**WHAT IS NEEDED**
Among the lines below, tally those that hold "will". Return the number and nothing more.

**Data extracted from a collection**
╔══

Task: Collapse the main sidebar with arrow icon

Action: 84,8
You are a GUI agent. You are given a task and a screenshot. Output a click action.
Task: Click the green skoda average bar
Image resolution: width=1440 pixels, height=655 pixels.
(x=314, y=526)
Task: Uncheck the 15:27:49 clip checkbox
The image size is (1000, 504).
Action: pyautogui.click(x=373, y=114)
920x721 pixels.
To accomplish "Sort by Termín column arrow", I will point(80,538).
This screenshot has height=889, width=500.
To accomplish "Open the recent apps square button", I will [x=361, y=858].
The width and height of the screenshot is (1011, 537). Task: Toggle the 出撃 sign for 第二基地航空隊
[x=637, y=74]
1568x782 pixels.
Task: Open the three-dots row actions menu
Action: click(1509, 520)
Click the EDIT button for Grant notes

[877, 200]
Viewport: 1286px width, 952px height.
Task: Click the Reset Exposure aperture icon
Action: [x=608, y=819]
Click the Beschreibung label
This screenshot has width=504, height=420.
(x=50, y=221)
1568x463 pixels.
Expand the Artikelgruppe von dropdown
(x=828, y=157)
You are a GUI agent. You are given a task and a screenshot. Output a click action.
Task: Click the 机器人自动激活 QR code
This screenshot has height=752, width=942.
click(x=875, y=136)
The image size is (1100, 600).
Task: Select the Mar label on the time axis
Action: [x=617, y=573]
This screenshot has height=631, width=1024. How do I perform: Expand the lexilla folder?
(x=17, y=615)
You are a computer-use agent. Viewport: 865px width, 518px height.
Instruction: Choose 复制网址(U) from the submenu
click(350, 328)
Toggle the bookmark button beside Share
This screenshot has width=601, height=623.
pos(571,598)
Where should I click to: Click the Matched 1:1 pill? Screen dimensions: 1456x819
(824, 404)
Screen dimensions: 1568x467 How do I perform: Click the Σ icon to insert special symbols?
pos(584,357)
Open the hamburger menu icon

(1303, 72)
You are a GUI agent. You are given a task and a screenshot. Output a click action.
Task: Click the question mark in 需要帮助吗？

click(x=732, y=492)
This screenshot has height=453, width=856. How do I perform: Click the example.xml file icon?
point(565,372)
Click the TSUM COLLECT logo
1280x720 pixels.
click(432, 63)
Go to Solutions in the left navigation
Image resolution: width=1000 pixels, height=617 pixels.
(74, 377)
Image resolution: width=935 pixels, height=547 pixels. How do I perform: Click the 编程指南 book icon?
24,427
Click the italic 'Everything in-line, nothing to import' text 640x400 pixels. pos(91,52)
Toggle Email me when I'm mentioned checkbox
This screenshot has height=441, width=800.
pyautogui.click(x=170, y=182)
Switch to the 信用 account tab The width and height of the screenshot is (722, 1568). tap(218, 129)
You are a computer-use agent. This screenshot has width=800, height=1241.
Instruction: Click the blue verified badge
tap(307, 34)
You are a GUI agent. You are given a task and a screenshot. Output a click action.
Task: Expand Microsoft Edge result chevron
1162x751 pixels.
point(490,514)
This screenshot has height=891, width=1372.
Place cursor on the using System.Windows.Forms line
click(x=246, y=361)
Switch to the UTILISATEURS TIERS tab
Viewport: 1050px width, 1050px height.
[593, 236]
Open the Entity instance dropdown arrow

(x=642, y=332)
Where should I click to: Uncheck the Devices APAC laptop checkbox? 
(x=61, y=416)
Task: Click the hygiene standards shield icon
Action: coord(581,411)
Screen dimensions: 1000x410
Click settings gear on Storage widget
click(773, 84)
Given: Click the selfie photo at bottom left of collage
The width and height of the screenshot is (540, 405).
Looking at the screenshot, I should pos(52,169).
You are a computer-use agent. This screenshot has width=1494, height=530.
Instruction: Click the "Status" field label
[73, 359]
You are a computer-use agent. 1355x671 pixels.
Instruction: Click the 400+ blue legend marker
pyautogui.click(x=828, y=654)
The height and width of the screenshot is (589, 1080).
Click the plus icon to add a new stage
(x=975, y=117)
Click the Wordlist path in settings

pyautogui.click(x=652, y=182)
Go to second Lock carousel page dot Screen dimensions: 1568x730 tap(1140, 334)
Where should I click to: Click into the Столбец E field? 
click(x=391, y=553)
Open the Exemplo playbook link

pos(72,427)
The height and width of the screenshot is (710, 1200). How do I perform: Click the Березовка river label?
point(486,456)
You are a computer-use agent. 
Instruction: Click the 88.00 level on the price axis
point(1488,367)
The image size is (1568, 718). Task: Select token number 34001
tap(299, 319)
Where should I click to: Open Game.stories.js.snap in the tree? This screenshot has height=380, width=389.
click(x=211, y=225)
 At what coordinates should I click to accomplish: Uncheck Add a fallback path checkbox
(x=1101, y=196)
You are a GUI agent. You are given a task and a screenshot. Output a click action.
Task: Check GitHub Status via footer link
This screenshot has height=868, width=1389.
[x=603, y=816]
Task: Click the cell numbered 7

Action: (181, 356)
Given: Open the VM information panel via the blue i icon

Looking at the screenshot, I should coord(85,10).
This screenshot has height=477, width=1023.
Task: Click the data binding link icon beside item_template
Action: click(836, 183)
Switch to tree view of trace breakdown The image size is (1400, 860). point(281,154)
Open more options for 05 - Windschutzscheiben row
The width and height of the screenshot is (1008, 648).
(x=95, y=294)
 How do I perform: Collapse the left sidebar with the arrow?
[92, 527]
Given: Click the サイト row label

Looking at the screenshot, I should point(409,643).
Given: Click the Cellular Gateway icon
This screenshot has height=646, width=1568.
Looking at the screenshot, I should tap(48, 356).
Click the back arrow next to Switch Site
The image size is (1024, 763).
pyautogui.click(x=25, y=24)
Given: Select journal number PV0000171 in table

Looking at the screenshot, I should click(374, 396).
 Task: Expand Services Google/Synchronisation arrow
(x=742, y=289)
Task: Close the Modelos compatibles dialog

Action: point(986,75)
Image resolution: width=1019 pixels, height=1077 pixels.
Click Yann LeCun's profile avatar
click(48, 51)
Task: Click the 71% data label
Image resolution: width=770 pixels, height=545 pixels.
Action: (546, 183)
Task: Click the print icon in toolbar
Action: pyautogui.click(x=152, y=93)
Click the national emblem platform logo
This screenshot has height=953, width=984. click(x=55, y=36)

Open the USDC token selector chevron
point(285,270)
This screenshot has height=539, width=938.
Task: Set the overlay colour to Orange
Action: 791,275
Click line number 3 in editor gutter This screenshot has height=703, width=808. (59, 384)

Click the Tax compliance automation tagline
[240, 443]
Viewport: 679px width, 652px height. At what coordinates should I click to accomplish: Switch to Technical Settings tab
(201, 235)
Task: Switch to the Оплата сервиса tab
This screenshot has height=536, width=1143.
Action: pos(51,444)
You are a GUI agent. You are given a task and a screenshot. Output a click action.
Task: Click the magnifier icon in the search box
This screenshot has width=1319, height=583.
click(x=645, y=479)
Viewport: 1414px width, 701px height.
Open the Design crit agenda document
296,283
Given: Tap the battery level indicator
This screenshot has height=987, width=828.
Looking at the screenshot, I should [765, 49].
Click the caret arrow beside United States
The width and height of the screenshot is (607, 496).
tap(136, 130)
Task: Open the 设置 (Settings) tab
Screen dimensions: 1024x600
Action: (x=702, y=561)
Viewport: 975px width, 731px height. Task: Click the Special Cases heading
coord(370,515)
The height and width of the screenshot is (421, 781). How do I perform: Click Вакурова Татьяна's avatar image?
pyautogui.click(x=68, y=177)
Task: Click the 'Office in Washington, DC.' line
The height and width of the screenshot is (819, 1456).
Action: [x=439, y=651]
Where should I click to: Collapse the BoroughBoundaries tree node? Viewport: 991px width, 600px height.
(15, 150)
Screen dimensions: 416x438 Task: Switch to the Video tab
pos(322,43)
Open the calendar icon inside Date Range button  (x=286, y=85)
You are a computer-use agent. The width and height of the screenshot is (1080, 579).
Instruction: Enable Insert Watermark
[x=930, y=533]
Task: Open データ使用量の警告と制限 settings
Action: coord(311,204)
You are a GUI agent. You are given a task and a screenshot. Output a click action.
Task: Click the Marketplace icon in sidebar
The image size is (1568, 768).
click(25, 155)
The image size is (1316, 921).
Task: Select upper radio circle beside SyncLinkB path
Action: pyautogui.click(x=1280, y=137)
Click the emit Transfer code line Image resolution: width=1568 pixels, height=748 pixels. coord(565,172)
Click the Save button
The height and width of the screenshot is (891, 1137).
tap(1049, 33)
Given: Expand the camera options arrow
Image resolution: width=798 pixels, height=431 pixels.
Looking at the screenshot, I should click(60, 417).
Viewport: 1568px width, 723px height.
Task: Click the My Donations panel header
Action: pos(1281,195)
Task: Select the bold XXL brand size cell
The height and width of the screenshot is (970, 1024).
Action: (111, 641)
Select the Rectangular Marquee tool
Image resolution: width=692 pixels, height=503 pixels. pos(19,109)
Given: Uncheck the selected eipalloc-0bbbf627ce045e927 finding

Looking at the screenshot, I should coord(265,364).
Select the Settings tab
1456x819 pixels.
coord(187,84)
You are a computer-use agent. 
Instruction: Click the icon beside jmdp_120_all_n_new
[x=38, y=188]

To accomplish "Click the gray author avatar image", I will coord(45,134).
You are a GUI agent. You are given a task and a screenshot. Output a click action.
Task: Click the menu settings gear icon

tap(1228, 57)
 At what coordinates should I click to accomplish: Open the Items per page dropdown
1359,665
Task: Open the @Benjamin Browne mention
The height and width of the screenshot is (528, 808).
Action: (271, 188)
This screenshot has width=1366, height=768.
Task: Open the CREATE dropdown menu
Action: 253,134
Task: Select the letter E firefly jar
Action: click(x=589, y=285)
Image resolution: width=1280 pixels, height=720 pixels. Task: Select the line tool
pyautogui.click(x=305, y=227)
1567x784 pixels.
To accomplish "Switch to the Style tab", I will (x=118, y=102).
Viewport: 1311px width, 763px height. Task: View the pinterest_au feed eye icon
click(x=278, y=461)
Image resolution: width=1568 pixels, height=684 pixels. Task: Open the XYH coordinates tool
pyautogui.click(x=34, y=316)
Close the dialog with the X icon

╚══

**ANSWER BOX**
4